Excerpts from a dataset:
====
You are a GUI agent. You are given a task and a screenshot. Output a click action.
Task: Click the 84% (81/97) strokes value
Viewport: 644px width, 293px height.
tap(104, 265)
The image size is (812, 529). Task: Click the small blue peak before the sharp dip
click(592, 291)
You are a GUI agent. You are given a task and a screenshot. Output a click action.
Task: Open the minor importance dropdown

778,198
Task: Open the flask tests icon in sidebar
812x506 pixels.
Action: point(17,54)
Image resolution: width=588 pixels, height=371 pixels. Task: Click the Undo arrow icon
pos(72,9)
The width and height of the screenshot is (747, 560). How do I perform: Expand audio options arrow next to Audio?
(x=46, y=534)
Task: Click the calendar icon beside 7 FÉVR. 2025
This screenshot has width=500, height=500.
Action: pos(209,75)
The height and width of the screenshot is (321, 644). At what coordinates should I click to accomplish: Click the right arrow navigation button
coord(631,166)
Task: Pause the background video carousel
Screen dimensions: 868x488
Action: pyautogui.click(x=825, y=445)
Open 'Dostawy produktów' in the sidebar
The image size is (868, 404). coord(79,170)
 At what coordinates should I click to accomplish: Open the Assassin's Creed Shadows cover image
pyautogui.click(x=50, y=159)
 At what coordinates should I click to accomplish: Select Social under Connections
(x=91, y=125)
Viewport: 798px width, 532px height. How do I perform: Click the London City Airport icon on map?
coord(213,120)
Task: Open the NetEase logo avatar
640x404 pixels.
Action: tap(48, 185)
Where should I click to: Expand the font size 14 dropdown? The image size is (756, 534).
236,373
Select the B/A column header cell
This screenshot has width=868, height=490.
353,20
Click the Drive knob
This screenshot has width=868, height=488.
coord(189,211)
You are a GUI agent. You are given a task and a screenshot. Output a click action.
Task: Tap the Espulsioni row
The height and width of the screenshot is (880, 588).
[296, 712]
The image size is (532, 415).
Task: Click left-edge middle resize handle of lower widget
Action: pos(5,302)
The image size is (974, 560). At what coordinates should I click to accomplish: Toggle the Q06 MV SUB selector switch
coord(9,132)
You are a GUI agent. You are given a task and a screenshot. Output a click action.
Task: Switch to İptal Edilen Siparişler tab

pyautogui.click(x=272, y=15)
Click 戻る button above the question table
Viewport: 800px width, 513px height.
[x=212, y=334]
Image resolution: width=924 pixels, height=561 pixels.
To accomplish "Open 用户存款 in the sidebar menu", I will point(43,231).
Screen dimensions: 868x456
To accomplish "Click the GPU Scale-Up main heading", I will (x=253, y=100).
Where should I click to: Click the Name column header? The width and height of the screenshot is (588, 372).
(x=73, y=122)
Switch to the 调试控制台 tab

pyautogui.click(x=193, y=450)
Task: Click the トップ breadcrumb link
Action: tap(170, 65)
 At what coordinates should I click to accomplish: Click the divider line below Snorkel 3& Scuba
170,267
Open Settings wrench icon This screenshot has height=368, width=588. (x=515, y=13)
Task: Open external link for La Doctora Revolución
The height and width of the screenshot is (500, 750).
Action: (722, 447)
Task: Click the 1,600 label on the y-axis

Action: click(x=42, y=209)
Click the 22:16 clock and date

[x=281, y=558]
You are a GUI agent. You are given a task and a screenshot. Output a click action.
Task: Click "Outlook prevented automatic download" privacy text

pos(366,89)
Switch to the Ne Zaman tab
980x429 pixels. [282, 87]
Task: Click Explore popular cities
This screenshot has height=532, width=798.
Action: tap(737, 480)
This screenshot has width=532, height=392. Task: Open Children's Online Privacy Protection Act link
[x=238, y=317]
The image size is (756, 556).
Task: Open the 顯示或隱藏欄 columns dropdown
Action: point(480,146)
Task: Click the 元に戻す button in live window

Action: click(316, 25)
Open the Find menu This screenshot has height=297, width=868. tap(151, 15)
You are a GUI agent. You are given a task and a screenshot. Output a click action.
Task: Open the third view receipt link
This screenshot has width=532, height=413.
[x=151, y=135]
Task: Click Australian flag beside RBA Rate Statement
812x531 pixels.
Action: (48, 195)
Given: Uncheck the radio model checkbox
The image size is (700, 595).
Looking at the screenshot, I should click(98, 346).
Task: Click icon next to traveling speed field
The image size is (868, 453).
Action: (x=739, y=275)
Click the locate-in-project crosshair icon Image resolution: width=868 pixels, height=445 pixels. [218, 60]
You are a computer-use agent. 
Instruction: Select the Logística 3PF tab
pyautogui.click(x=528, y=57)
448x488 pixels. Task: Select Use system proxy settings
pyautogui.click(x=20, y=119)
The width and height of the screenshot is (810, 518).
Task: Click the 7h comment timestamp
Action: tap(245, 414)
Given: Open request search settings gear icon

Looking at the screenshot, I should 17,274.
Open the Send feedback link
====
Using the records above, report each line that contains the word "will" by copying it.

To accomplish "Open 用户存款 in the sidebar menu", I will point(43,231).
To accomplish "Click the GPU Scale-Up main heading", I will (x=253, y=100).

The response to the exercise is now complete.